Directions for this task -> Leave out all pictures. Extract exactly the lines from the one containing "The image size" through the end of the data.

Data records ->
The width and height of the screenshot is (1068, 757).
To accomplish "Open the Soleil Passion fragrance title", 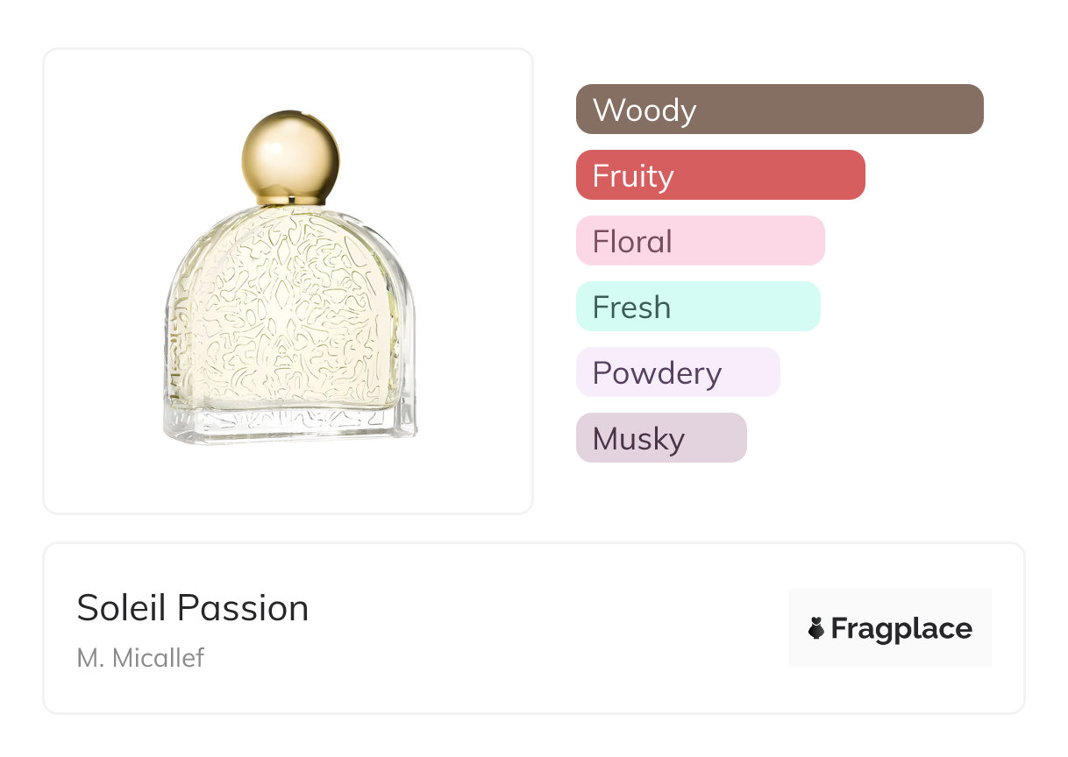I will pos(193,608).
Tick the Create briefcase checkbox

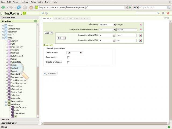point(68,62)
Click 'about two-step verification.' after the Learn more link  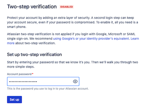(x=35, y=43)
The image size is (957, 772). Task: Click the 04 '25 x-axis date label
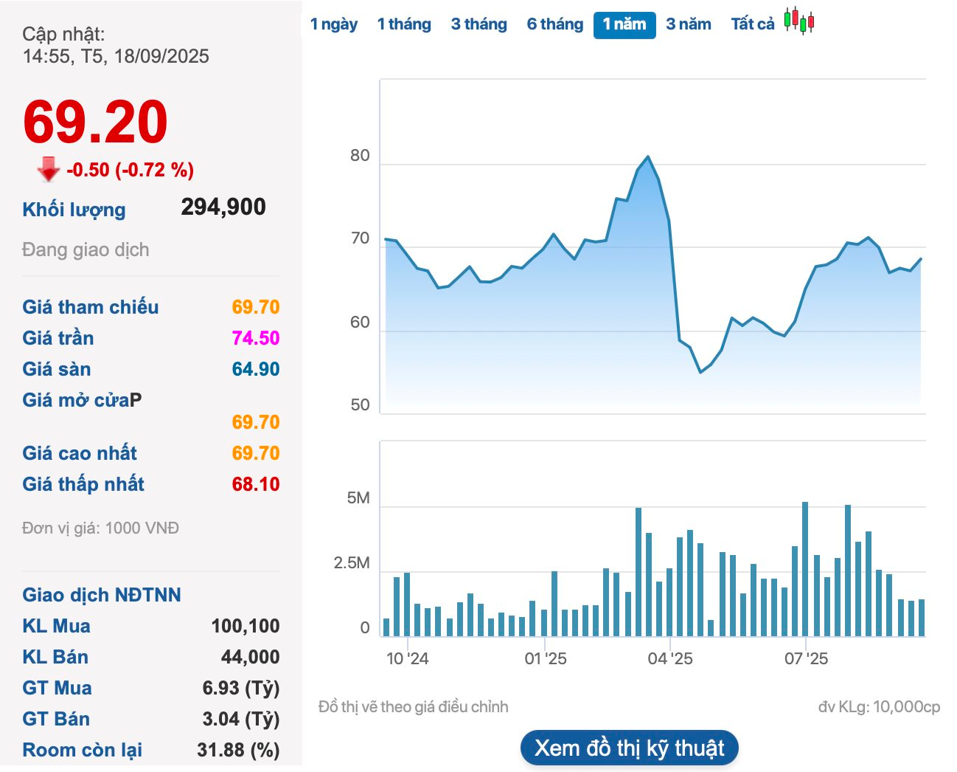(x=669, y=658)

Answer to this task ->
The image size is (957, 772). Task: Click the 04 '25 x-axis date label
(x=669, y=658)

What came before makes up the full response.